I would like every record printed again, exactly as shown.
BEGIN DATA FOR PROCESSING
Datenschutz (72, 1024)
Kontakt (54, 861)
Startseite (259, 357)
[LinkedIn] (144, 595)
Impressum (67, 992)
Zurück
END DATA FOR PROCESSING
SOLVED EXERCISE |
Datenschutz (72, 1024)
Kontakt (54, 861)
Startseite (259, 357)
[LinkedIn] (144, 595)
Impressum (67, 992)
Zurück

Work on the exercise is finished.